• [What you need to do]
Your output should be an exact copy of the records, with no pictures in it.

Records drawn from a dataset:
_ _ _ _ _

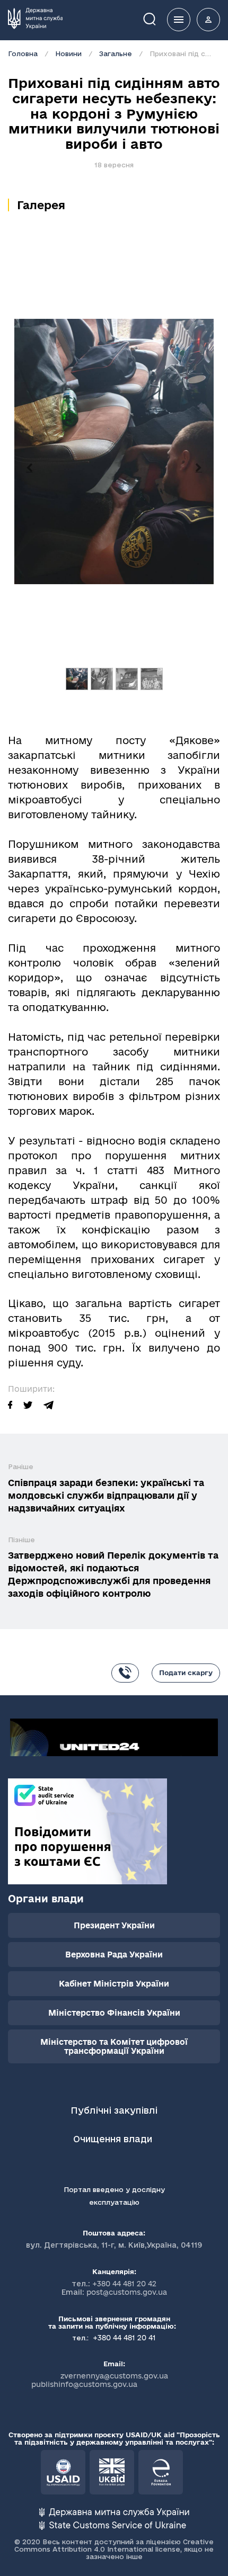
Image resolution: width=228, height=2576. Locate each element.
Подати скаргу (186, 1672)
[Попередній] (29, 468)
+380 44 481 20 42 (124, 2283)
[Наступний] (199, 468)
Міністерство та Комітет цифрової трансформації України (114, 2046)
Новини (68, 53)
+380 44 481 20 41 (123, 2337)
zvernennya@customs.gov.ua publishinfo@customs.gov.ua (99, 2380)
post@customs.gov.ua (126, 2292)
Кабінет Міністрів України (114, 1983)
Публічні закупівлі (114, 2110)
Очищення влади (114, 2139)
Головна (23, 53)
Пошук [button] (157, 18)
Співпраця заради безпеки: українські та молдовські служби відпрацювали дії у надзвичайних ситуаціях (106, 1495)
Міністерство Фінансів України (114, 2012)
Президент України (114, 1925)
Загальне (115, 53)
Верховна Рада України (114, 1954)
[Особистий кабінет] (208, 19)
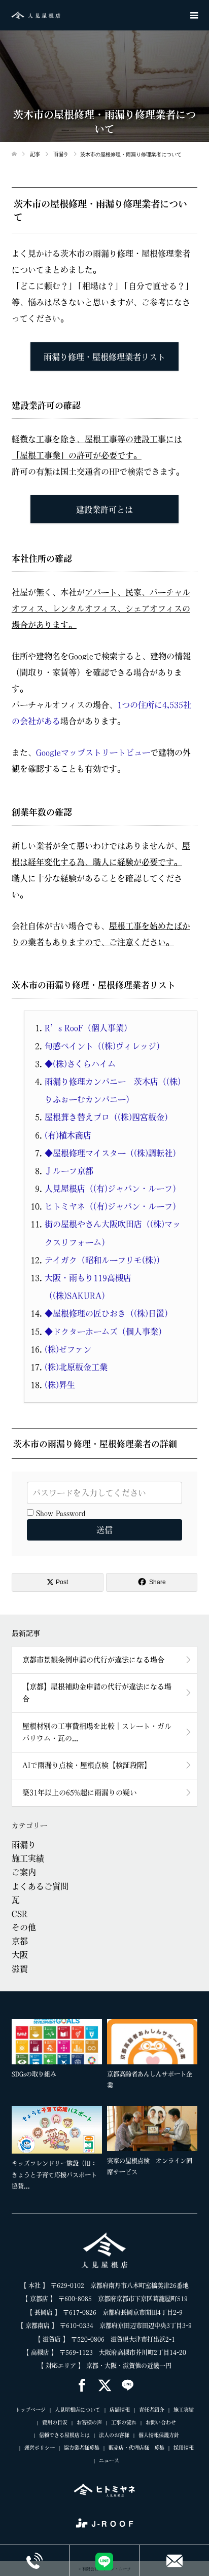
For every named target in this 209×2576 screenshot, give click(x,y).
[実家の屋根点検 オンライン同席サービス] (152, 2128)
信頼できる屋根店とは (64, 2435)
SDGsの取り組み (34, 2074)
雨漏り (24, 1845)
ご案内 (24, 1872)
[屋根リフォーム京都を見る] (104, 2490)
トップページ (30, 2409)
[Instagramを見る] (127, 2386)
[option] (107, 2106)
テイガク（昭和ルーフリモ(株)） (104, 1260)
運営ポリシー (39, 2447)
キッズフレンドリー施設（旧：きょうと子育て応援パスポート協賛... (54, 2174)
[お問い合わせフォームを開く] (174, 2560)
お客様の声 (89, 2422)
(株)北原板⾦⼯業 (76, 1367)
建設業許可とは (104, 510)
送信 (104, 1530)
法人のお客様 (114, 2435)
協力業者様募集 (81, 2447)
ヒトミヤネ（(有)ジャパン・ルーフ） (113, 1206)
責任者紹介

_ _ _ _ _

• [Result of the exercise]
Image resolution: width=228, height=2576. Locate each element.
Подати скаргу (186, 1672)
[Попередній] (29, 468)
+380 44 481 20 42 (124, 2283)
[Наступний] (199, 468)
Міністерство та Комітет цифрової трансформації України (114, 2046)
Новини (68, 53)
+380 44 481 20 41 (123, 2337)
zvernennya@customs.gov.ua publishinfo@customs.gov.ua (99, 2380)
post@customs.gov.ua (126, 2292)
Кабінет Міністрів України (114, 1983)
Публічні закупівлі (114, 2110)
Очищення влади (114, 2139)
Головна (23, 53)
Пошук [button] (157, 18)
Співпраця заради безпеки: українські та молдовські служби відпрацювали дії у надзвичайних ситуаціях (106, 1495)
Міністерство Фінансів України (114, 2012)
Президент України (114, 1925)
Загальне (115, 53)
Верховна Рада України (114, 1954)
[Особистий кабінет] (208, 19)
For every named target in this 209×2576 screenshot, give click(x,y).
[実家の屋根点検 オンライン同席サービス] (152, 2128)
信頼できる屋根店とは (64, 2435)
SDGsの取り組み (34, 2074)
雨漏り (24, 1845)
ご案内 (24, 1872)
[屋根リフォーム京都を見る] (104, 2490)
トップページ (30, 2409)
[Instagramを見る] (127, 2386)
[option] (107, 2106)
テイガク（昭和ルーフリモ(株)） (104, 1260)
運営ポリシー (39, 2447)
キッズフレンドリー施設（旧：きょうと子育て応援パスポート協賛... (54, 2174)
[お問い合わせフォームを開く] (174, 2560)
お客様の声 (89, 2422)
(株)北原板⾦⼯業 (76, 1367)
建設業許可とは (104, 510)
送信 (104, 1530)
法人のお客様 (114, 2435)
協力業者様募集 (81, 2447)
ヒトミヤネ（(有)ジャパン・ルーフ） (113, 1206)
責任者紹介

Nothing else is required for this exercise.